A huge week for Copenhagen, Denmark and the Nordics with both TechCrunch Nordic and Mini Seedcamp coming to town.
Startupbootcamp was well represented at both events and I brought back a couple of observations.
The first observation is that there’s a wealth of talented people in this region.
As is often the case, the pitches were of uneven quality (if someone can figure out how to get paid to help entrepreneurs make great pitches there’s a lot of business out there) but there are some brilliant entrepreneurs in the making; I enjoyed Uninel‘s pitch at TechCrunch Nordic, and Mihai Gheza of Nugames gave by far the most animated and entertaining pitch of the day at Mini Seedcamp Copenhagen. Other interesting startups included Swedish Hypezoo which monitors new products, Danish ClaimMy.biz which will help local business manage the geolocation jungle, and French Mailforgood which enables donations to NGO’s via email.
Startupbootcamp mentors were also prominent at both events (among others: Ari Wegter delivered a keynote and both Nikolaj Nyholm and Peter Engelbrecht were panelists TC Nordic; and Thomas Madsen-Mygdal was a mentor at Mini Seecamp). All in all, a testament to the caliber of our mentors.
The European ‘Silicon Valley inferiority complex’
The second observation is that the endless discussion about Europe not having a Silicon Valley equivalent drags on. “Do we have the talent? Do we have the investment dry powder? Do we have the market” and on and on. My answer, to paraphrase another Startupbootcamp Mentor, Michael Jackson of Mangrove Partners: “Who cares? Get on with it!” It’s like not going to university because you didn’t get into Harvard or not going out to a restaurant because you couldn’t get a table at Noma.

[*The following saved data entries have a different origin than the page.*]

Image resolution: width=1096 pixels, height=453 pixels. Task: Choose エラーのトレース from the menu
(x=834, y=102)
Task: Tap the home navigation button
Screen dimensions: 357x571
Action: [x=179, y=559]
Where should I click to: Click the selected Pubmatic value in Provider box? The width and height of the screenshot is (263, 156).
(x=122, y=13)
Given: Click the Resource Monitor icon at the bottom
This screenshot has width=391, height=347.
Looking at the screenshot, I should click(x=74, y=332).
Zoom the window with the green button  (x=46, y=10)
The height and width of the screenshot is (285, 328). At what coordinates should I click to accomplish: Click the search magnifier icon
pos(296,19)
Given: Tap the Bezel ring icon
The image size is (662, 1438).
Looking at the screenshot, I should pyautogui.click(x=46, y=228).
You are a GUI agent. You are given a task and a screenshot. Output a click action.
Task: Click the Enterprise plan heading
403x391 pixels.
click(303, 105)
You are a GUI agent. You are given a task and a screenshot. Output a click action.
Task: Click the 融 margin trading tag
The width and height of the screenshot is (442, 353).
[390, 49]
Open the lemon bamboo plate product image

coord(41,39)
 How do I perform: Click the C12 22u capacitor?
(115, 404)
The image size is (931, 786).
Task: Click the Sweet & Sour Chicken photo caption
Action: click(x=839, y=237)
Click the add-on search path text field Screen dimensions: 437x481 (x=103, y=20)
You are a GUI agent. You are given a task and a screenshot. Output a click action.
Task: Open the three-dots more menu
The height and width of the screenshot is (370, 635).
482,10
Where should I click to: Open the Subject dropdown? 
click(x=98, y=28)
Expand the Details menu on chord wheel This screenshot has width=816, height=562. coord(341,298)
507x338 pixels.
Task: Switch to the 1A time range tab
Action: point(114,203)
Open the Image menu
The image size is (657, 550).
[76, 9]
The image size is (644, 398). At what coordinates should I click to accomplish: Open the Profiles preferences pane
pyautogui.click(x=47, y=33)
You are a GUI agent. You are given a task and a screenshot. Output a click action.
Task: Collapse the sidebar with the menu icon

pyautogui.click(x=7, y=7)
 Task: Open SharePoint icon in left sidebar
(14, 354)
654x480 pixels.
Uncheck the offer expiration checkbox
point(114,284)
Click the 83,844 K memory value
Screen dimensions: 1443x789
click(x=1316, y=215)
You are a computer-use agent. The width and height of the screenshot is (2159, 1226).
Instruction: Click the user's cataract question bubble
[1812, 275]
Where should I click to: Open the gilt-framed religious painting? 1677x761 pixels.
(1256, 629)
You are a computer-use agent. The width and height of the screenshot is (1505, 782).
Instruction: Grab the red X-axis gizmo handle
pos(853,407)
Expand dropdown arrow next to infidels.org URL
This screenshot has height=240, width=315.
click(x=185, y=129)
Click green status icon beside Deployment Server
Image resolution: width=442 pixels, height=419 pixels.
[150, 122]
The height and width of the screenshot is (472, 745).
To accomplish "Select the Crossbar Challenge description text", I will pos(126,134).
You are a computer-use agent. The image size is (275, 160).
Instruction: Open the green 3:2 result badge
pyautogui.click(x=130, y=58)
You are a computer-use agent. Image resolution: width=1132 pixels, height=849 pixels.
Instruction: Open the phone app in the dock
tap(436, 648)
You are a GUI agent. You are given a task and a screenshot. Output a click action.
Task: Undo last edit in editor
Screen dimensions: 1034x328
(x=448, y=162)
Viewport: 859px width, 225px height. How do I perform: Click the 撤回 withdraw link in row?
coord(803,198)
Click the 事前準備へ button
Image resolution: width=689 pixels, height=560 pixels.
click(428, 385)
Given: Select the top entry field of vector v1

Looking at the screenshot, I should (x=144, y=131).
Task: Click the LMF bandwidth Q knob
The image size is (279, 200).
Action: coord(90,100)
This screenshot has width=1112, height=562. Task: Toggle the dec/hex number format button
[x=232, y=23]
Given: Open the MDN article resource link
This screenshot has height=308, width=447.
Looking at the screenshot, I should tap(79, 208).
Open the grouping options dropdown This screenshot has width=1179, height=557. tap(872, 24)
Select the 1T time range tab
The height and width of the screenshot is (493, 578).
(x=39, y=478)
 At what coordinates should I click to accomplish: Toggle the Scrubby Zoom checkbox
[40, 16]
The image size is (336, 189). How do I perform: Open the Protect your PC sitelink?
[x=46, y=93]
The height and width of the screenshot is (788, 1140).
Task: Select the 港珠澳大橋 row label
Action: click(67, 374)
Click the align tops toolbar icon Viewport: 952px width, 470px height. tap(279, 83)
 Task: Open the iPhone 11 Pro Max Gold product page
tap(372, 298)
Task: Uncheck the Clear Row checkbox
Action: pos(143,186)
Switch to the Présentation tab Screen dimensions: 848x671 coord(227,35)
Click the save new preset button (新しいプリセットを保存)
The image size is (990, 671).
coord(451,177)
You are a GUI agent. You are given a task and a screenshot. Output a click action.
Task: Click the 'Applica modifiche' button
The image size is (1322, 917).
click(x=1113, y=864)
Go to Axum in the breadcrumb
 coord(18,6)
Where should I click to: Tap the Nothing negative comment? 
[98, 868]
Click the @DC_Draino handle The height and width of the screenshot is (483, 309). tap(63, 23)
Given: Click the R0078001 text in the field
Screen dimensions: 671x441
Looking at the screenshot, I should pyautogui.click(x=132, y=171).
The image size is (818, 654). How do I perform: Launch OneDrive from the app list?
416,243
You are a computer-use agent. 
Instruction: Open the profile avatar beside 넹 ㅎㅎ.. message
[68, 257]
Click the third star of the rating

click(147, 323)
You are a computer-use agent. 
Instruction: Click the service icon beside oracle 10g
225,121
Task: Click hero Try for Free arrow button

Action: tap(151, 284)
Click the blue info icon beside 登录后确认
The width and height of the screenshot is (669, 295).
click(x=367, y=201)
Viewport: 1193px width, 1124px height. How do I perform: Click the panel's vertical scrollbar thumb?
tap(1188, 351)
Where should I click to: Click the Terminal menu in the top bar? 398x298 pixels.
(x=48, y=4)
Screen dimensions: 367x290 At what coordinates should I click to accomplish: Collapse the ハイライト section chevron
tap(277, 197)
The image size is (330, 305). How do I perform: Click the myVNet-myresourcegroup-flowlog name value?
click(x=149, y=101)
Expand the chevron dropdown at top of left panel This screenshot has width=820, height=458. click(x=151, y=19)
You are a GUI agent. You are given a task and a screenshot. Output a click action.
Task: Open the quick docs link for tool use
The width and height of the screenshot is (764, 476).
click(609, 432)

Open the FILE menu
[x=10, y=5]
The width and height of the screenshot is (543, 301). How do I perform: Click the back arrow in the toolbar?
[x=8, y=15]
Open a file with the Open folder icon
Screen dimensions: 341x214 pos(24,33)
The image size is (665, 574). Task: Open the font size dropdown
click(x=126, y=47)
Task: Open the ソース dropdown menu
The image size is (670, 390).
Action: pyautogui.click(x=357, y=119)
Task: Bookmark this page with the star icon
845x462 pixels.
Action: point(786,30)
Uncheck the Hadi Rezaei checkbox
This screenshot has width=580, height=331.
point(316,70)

The way we’re going to win – assuming this is even a battle – is not by obsessing about replicating something which cannot be replicated. It’s by embracing what makes us different. We’ve got a fragmented, multi-lingual market? We know how to conquer international markets from the get-go! The talent isn’t concentrated in one place? We know how to attract and (remotely) manage international talent! Our angels aren’t as active? We’re better at boostrapping!
Having Mike Butcher of TechCrunch come to Copenhagen and agree that Something is Cooking in the Copenhagen Startup Kitchen puts us and the Nordic region on the map. It attracts talent and inspires first-time entrepreneurs to jump off the fence.
As David Cohen @davidcohen mentioned in a tweet, if you google “best startup town” you get Boulder, Colorado – a town in the west with 100,000 residents who are a mix of hippies, artists and college students which is neither particularly close to an airport nor cheap to live in. Why are they on the map? Because David, Brad Feld and others and launched TechStars and a bunch of other initiatives and got on with it.